Oppenheimer
Jaime Cárdenas
Miles y miles de espectadores en todo el mundo asisten por estos días a las salas de cine donde se proyecta la película del director Cristopher Nolan en la que se reconstruye la vida del científico Robert Oppenheimer y su participación en la creación y lanzamiento de la bomba atómica. Sobra decir que técnicamente es impecable, que su ritmo intenso no decrece y que la actuación del protagonista no podía ser mejor, pero que, por igual, merecen reconocimiento todos los actores y actrices que participan en recrear un momento tan doloroso para la humanidad.
Monumento de la Paz en Hiroshima |
Openheimer, nacido en New York, fue muy brillante como estudiante de Física, un cerebro privilegiado que pudo aprender holandés en quince días. Caminaba con pasos largos en el conocimiento, por ello sus maestros le sugirieron fuera a buscar a los mejores físicos de Europa para continuar sus investigaciones.
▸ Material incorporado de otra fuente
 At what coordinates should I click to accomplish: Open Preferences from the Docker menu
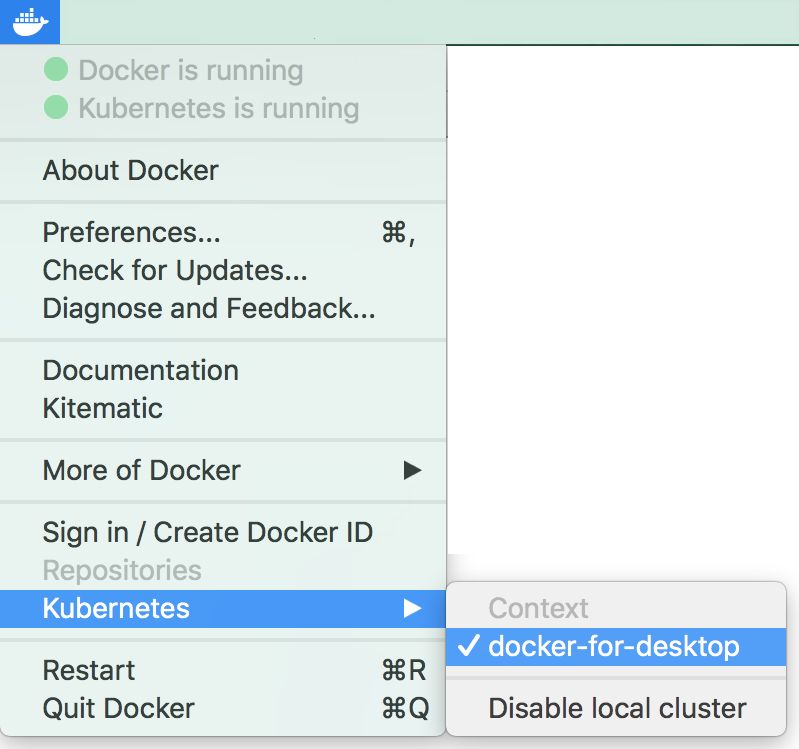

Ya la física cuántica había abierto puertas insospechadas que el joven científico alcanzaba a vislumbrar con su mente propia de los genios.
No obstante provenir de una familia acaudalada tenía simpatías por la causa socialista, sin llegar nunca a ser un militante. Su hermano si estaba adscrito al partido Comunista y su primera relación sentimental, la tuvo con una comunista, a través de la cual se integra a una red de apoyo a la Resistencia española que luchaba contra Franco y el fascismo defendiendo la República.
Listas las dos bombas se reúnen los generales, los científicos, la cúpula del poder presidido por el presidente Harry S. Truman. Allí está Oppenheimer. El propósito es llegar a un acuerdo acerca de cuál será la ciudad del Japón sobre la que se arrojaran la bombas. Se trata de decidir uno de los genocidios más infames de la historia humana, sin embargo, nadie se muestra abatido, por el contrario la expectativa apunta hacia el optimismo. Truman incluso bromea al descartar a Osaka porque dice que allí fue donde pasó su luna de miel. Finalmente se deciden por Hiroshima y Nagasaki, calculan los muertos y levantan la sesión.
Desde el fortín Oppenheimer ve las bombas subir en el avión y espera ansioso con todo el equipo la hora cero. Truman anuncia la detonación de las bombas, celebra lo que considera un triunfo de los Estados Unidos. Openheimer recuerda un verso del libro sagrado hindú Bhagavad-gita: ahora soy la muerte, la destrucción de los mundos.
El mundo, este mundo hiperconectado que nuevamente está cerca de otra gran guerra, ha visto en la pantalla una parte de la historia recreada de una manera totalmente fidedigna. Pocas veces, por la fuerza de la imagen y la magia del arte, los Estados Unidos han sido sentados ante un tribunal tan numeroso por ese crimen tan terrible, tal vil, por esa forma de matar a niños y niñas, a adultos y viejos quienes fueron el blanco de este imperio que no ha terminado aún de ser el mayor asesino de todos los tiempos.
El Oppenheimer de Nolan se nos muestra de carne y hueso, es una personalidad que no es fácil de descifrar, el juicio del espectador tampoco es fácil. ¿Debió como Einstein, quien fuera su amigo, hacerse el loco, disculparse, argumentar que no tenía los conocimientos necesarios? ¿No tenía otra alternativa?
Muchas preguntas surgen que llegan a la cotidianidad del espectador y se elevan en la teoría, porque la vida diaria les plantea a no pocas personas en el transcurso de su trabajo y de sus aspiraciones dilemas que ponen en cuestión su ética, que hacen que surja el gusanillo de la conciencia. Es el momento de la pregunta sobre el trabajo neutral ( Hay trabajos neutrales? ), y de la sospecha de que se puede servir a causas non santas, que se forma parte de un engranaje que va en contra de la vida, de los otros.
A su vez, lo sucedido con Oppenheimer indefectiblemente nos lleva a la ciencia y a la ética, a la necesidad de una filosofía de la ciencia que sirva en la formación de los científicos. Y a hurgar en nosotros mismos y tengamos claro cuándo se debe decir no, sin vacilaciones.
La película de ninguna manera es tiempo perdido. Son tres horas y nueve segundos que han permitido, en medio de la indiferencia de los días del presente, acercarnos a la verdadera cara del imperio que se autoproclama el defensor de los derechos humanos y de la libertad y formularnos preguntas que siempre será necesario que nos hagamos, en especial cuando comprometemos con nuestro actuar, por más simple que nos pueda parecer, el destino de nuestros congéneres.